** Provided information follows **

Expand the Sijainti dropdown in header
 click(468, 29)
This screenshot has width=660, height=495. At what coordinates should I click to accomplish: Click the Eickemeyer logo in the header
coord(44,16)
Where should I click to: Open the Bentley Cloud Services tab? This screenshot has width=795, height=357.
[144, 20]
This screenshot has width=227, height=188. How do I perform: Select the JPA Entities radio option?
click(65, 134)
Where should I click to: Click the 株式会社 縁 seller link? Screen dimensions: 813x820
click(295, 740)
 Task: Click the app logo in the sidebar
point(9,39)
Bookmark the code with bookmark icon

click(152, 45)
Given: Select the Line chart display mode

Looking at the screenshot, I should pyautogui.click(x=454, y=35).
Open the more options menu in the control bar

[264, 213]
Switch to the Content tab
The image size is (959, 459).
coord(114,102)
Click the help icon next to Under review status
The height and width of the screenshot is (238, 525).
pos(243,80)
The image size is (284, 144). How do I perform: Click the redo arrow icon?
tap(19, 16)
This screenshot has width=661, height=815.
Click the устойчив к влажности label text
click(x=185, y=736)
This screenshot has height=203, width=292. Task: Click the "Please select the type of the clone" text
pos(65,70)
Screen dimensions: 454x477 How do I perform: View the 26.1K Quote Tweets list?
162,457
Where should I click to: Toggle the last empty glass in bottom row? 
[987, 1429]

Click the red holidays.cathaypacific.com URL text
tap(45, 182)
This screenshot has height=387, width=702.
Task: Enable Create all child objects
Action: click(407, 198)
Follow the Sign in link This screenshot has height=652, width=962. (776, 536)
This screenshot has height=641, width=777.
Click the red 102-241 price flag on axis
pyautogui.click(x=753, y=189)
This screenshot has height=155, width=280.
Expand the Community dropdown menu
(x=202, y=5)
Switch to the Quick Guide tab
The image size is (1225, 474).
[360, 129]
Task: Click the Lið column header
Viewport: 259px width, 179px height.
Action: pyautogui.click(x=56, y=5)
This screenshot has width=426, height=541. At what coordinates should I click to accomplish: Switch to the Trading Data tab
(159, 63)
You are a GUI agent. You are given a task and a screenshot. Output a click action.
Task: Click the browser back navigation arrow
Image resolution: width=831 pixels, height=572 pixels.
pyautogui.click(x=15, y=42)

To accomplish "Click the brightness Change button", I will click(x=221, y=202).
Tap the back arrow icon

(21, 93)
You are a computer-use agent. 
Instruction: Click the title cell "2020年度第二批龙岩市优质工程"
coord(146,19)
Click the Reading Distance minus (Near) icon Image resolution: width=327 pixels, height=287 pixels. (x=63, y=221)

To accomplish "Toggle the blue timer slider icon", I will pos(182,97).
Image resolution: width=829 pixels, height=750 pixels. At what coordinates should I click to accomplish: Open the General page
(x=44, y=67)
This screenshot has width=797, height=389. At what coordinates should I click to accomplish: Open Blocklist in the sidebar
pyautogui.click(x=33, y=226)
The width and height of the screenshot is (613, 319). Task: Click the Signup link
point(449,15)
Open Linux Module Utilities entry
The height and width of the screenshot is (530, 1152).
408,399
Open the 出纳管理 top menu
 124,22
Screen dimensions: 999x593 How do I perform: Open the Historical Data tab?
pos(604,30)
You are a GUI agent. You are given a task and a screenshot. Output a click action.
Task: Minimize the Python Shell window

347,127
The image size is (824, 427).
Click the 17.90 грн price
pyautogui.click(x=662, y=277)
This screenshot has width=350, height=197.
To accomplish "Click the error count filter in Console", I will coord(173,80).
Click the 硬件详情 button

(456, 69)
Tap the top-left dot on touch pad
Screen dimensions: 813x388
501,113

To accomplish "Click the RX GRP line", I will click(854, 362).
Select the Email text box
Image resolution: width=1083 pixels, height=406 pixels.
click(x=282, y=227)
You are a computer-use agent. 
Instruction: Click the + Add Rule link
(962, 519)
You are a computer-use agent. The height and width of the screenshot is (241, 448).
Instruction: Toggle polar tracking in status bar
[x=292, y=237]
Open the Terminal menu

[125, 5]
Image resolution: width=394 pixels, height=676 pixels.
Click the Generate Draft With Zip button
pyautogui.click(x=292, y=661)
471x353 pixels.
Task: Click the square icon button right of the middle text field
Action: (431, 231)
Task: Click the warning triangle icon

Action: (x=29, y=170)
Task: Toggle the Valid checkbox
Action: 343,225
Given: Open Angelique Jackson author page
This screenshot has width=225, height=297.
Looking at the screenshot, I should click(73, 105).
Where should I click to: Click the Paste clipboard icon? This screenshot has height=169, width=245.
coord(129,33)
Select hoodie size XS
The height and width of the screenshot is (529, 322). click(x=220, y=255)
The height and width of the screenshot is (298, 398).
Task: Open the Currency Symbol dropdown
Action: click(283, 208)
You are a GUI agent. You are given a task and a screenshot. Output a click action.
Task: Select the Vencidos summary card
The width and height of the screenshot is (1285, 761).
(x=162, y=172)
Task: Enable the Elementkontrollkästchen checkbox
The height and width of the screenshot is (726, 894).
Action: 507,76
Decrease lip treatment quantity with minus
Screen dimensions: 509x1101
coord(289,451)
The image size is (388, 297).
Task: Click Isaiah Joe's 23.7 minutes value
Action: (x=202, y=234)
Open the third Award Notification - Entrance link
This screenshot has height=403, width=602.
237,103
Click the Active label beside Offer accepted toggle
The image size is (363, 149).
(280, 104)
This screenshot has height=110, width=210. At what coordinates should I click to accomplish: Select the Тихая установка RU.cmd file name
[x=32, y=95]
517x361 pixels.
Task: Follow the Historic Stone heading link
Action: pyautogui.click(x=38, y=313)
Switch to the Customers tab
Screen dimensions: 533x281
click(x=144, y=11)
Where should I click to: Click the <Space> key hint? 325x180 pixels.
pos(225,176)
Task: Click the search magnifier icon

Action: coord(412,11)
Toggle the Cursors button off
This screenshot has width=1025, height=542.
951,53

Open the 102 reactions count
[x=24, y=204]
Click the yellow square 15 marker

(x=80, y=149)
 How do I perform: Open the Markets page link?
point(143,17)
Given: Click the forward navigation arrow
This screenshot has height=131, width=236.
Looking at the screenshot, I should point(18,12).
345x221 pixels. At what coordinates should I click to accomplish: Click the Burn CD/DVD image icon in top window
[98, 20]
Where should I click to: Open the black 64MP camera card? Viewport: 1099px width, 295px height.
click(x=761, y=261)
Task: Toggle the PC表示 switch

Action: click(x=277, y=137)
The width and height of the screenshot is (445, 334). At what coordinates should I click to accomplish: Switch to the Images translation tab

** End of Provided information **

Description of the task -
The required answer is the run of lines above, starting at the line with "Instruction: Toggle polar" and ending at the line with "Open the third", reproduced exactly with both ends.

Written solution -
Instruction: Toggle polar tracking in status bar
[x=292, y=237]
Open the Terminal menu

[125, 5]
Image resolution: width=394 pixels, height=676 pixels.
Click the Generate Draft With Zip button
pyautogui.click(x=292, y=661)
471x353 pixels.
Task: Click the square icon button right of the middle text field
Action: (431, 231)
Task: Click the warning triangle icon

Action: (x=29, y=170)
Task: Toggle the Valid checkbox
Action: 343,225
Given: Open Angelique Jackson author page
This screenshot has width=225, height=297.
Looking at the screenshot, I should click(73, 105).
Where should I click to: Click the Paste clipboard icon? This screenshot has height=169, width=245.
coord(129,33)
Select hoodie size XS
The height and width of the screenshot is (529, 322). click(x=220, y=255)
The height and width of the screenshot is (298, 398).
Task: Open the Currency Symbol dropdown
Action: click(283, 208)
You are a GUI agent. You are given a task and a screenshot. Output a click action.
Task: Select the Vencidos summary card
The width and height of the screenshot is (1285, 761).
(x=162, y=172)
Task: Enable the Elementkontrollkästchen checkbox
The height and width of the screenshot is (726, 894).
Action: 507,76
Decrease lip treatment quantity with minus
Screen dimensions: 509x1101
coord(289,451)
The image size is (388, 297).
Task: Click Isaiah Joe's 23.7 minutes value
Action: (x=202, y=234)
Open the third Award Notification - Entrance link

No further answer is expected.